Last night I landed at Midway Airport after spending four 100% fun and 100% non-dietary days with my brother Lee in Vero Beach, Florida. He’s studying for his commercial pilot’s license, and he and his roommate and their many pilot friends also clock in a certain amount of time watching reruns of The Office on DVR and playing flight simulator games via computer. I could probably write the script for the movie Superbad 2 based on my notes from the trip, but since that’s going to take a few days to put together I’ll just start you off with some conversational snippets.
1. Dude, look at that hot chick over there smoking.
2. Check out that hot tall chick. She’s big-boned. I like it. I like girls with, like, size 13 feet.
3. Hey, why do you think there are no hot goth chicks?
1. Why would anyone eat snails? Sick.
2. Do you really think gummy worms are bad for you? No way.
3. I can’t wait until 49-cent hamburger day at McDonald’s.
On bodily functions:
1. I’ll be back. Gotta adjust the weight and balance.
2. I’ve never seen so much s*!% come out of that dog’s a$%.
3. There’s nothing better than a good puke.

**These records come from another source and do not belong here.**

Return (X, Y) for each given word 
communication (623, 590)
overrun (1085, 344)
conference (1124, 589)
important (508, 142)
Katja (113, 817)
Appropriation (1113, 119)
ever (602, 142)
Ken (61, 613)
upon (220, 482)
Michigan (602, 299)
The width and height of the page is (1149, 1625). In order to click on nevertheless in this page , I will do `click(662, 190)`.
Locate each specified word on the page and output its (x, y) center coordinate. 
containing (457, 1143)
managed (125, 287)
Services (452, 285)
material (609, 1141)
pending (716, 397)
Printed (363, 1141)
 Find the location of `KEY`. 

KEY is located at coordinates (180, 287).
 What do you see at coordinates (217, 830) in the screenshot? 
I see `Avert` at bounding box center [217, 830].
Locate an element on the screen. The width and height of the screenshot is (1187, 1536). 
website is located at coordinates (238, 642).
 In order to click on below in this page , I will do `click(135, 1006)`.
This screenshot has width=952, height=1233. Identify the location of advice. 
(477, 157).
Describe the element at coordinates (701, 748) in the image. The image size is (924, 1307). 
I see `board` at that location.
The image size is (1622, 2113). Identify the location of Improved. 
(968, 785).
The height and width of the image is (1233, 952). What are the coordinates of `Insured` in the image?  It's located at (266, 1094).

I also picked up a new hobby when we went to Chili’s for 2-for-1 drinks one afternoon during a thunderstorm. Basically what you do is turn on the TV to the hunting and fishing channel and activate the closed captions. Hunting and fishing are so much more riveting on mute:
Fisherman 1: Look what we got here.
Fisherman 2: That’s a fish.
F1: That’s a big one.
F2: Yep. A big one.
FI: He’s puttin’ on a show.
F2: Look down there.
F1: Those are some big rocks.
F2: Ha ha ha.
FI: You can really see ‘em.
F2: Mmm hmm.
F1: Here he is.
F2: You gonna keep him?
F1: Yep. Gotta prove to my wife I’ve been fishin’.
F2: Ha ha ha.
P.S. Someone just sent me a Breast Cancer Awareness hula-hoop and it appears to be regulation size. I cannot WAIT to go home and see if I can still hula-hoop indefinitely.